Vegas tunnel people a sign of the times?

Las Vegas is a city that never sleeps; there is no last call in Vegas. All of the happiness that comes from bright lights, gambling and free flowing booze is a huge contrast to the meager lives of the inhabitants who live below Sin City.

There are 200 miles of flood tunnels underneath the glitz and glamor of the Vegas strip. And there are reportedly 1,000 people who call these damp spider filled pathways home.

People down there like Steven and his girlfriend Kathryn have constructed their mole-like homes with love and care. They call a 400 sq. ft. portion of the tunnel their “bungalow”. Thanks to their ingenuity their space features a double bed, a closet and even a bookshelf.

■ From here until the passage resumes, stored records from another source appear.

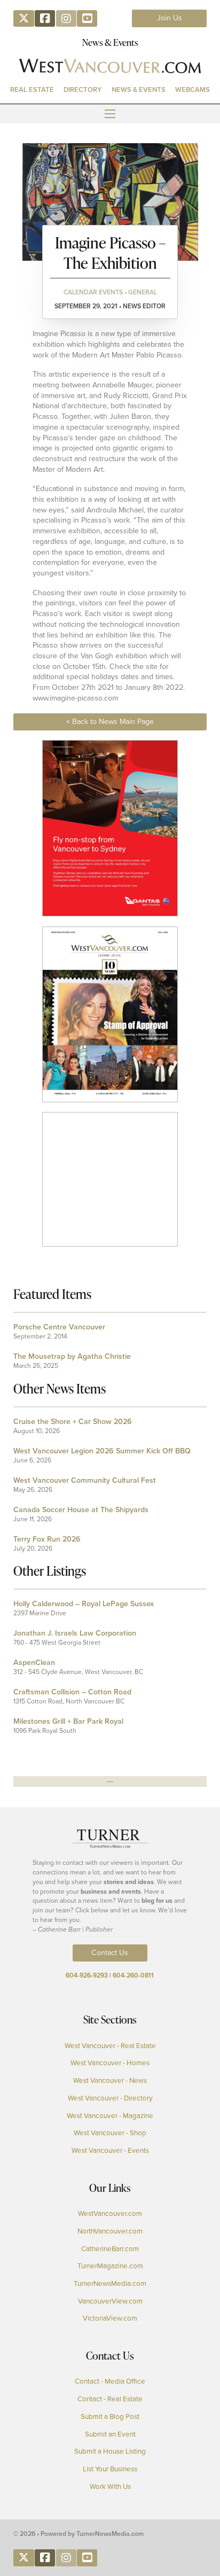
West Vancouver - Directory (110, 2098)
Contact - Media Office (110, 2381)
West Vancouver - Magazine (110, 2116)
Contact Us (109, 1952)
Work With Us (110, 2487)
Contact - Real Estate (110, 2399)
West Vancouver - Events (110, 2150)
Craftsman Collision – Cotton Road (72, 1692)
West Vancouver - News (110, 2080)
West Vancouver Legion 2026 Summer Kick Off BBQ (102, 1451)
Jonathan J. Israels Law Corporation (74, 1633)
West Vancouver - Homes (110, 2063)
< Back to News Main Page (110, 721)
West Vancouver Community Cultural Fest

In the five years they have been there they have made a shower out of a water cooler, hung paintings on the walls and collected abandoned books to build their own library. Their possessions have to be carefully put in plastic crates to stop them from getting soaked by the putrid water that pools on the floor.

“Our bed came from a skip outside an apartment complex,” Steven explains in a story by the Daily Mail.

“It’s mainly stuff people dump that we pick up. One man’s junk is another man’s gold…We get the stuff late at night so people don’t see us because it’s kind of embarrassing.”

Steven sought out the tunnels three years ago after his heroin addiction led to him being fired from his job. Left with no other options he was forced down into the sewers to live a life resembling that of the Morlocks from the H.G. Wells classic The Time Machine.

He told the Daily Mail that he is now clean and that he and his girlfriend survive by living off of the casino chips others leave behind.

They call it “credit hustling” but whatever it is apparently people get so drunk in Vegas that they are always leaving money behind.

Steve claims that he once found $997 on one gambling machine! That’s never happened to me when I’ve gone to the casino. Don’t those people know they can spend those chips on more booze?

Another couple who call the sub-human palace underneath Las Vegas home is Amy and Junior. They got married in the Shalimar Chapel which is one of Vegas’s most popular matrimony factories, they returned to the tunnels for their honeymoon.

They lost their house when they became drug addicts after the death of their son Brady who was four months old.

“I heard Las Vegas was a good place for jobs,” said Amy.

“But it was tough and we started living under the staircase outside the MGM casino. Then we met a guy who lived in the tunnels. We’ve been down here ever since.”

Matthew O’Brien is a reporter who happened to stumble across the tunnel people when he was gathering information on a murder case. He has set up The Shine A Light foundation to help the people living underneath the Vegas strip.

 

“These are normal people of all ages who’ve lost their way, generally after a traumatic event.

“Many are war veterans suffering from post-traumatic stress.”

Nobody knows how many children live down there, but O’Brien has said that he has seen toys and teddy bears in the tunnels. He is pretty sure the tunnel dwellers keep the children hidden.

A thousand people living in tunnels, they can’t all be drug addicts can they?

All kidding aside if some of these people living in the tunnels are veterans with PTSD what does that say about how well we take care of our veterans? Is this how we repay their sacrifices? We give them a spot in the gutter?

Will a down economy with no immediate signs of recovery continue to force even more people to live underground? If it does let’s hope the tunnel people come back to the surface and take some of the Federal Reserve banker idiots with them.

Let’s see how well they can inflate the currency underground with angry, tunnel dwelling, PTSD vets repeatedly beating them on their heads with a pipe.